Softmax function and modelling probability distributions

3.6k Views Asked by At

Hinton in his neural network course on Coursera says that "Any probability distribution P over discrete states (P(x) > 0 for all x) can be represented as the output of a softmax unit for some inputs." I was trying to prove it but didn't manage. Do you know of a proof of this?

1

There are 1 best solutions below

0
On BEST ANSWER

Let us first define a few things:

  • Suppose, without loss of generality, that the random variable whose probability distribution we are considering can take the $n$ different values $1,2,\ldots,n$ with respective probabilities $\{p_k\}_{k=1,\ldots,n}$.
  • Consider a softmax activation unit, which takes a vector $x\in\mathbb{R}^m$ ($m\geq n$) as input and outputs $n$ values $g_k(x)$, $k=1,\ldots,n$, where the $w_k$ are the weights of the node. More specifically, for any $k\in\{1,\ldots,n\}$, we have: \begin{equation} g_k(x)=\frac{e^{w_k^T x}}{\sum_{j=1}^n e^{w_j^T x}} \end{equation}

Essentially, what we are trying to do is determine weight vectors $\{w_k\}_{k=1,\ldots,n}$ and one input vector $x$ such that we have: \begin{equation} g_k(x)=p_k,\quad \forall k\in\{1,\ldots,n\} \end{equation}

Take the logarithm of the previous equality to obtain: \begin{equation} \ln p_k=w_k^T x-\ln z,\quad \forall k=1,\ldots,n \end{equation} where $z=\sum_{j=1}^n e^{w_j^T x}$.

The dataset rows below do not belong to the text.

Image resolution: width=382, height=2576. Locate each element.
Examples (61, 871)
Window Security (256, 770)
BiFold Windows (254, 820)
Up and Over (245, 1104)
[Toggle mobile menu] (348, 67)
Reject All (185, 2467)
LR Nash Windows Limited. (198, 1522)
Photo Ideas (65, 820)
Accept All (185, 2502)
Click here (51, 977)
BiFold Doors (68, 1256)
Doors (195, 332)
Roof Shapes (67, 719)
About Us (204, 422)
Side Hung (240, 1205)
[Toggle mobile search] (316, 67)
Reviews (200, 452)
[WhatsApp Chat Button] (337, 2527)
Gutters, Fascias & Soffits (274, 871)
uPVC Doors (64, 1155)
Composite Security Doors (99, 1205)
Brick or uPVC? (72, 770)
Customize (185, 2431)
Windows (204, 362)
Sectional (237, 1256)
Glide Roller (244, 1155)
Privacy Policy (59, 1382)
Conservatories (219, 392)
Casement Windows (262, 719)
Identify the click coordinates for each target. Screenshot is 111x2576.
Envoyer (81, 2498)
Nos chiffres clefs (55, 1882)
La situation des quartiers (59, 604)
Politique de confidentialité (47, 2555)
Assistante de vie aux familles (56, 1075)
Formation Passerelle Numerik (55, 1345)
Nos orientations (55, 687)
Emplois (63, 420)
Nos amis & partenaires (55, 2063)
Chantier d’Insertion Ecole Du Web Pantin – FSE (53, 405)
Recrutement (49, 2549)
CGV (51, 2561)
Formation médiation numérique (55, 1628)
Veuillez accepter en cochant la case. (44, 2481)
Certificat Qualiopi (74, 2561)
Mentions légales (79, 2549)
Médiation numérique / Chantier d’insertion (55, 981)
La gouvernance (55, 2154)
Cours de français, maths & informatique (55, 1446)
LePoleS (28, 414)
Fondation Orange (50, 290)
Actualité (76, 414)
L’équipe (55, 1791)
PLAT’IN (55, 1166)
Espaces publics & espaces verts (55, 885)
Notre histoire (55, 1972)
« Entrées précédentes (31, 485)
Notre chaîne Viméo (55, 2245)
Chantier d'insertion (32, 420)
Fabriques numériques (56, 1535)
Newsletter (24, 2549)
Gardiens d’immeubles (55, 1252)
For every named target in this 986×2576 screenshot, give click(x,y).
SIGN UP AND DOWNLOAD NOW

In order to get rid of this $z$, we choose one of the possible values as our "pivot". Suppose we choose $n$ as a pivot, by substracting the equality corresponding to $n$ from all other equalitities we can then re-write them as: \begin{align} \ln \frac{p_1}{p_n}&=(w_1-w_n)^T x\\ \ln \frac{p_2}{p_n}&=(w_2-w_n)^T x\\ \vdots\\ \ln \frac{p_{n-1}}{p_n}&=(w_{n-1}-w_n)^T x \end{align} Since we have extra degrees of freedom, we can arbitrarily choose to set $w_n=0$, which yields: \begin{align} \ln \frac{p_1}{p_n}&=w_1^T x\\ \ln \frac{p_2}{p_n}&=w_2^T x\\ \vdots\\ \ln \frac{p_{n-1}}{p_n}&=w_{n-1}^T x \end{align}

Letting $q=\begin{pmatrix}\ln \frac{p_1}{p_n}\\ \vdots\\ \ln \frac{p_{n-1}}{p_n} \end{pmatrix}$ and $W=\begin{pmatrix} \leftarrow &w_1 & \rightarrow \\ &\vdots & \\\leftarrow &w_{n-1} & \rightarrow \end{pmatrix}$, these equations can be written in matrix form as: \begin{equation} q=Wx \end{equation} Now, choose any set of $n-1$ vectors $w_k$, $k=1,\ldots,n-1$, so that the matrix $W$ has a column rank of $n-1$. Without loss of generality, assume that the first $n-1$ columns of $W$ are independent and let $\tilde{W}$ be the matrix composed of those $n-1$ columns. We can then solve for $x$ by letting the first $n-1$ components of $x$ be given by $\tilde{W}^{-1} q$ and letting the remaining components be zero. By construction, we will then satisfy $q=Wx$, which implies that we have $g_k(x)=p_k$ for all $k$, as desired.

To sum up, following this procedure, we will have constructed a set of weight vectors $\{w_k\}_{k=1,\ldots,n}$, with $w_n=0$, and an input vector $x\in\mathbb{R}^m$ such that the first $n-1$ components of $x$ are given by $\tilde{W}^{-1}q$ (where $\tilde{W}$ is any invertible matrix of size $n-1$) and the remaining components are null. These $w_k$ and $x$ will be such that the outputs $g_k(x)$ of the softmax unit satisfy $g_k(x)=p_k$ for all $k$.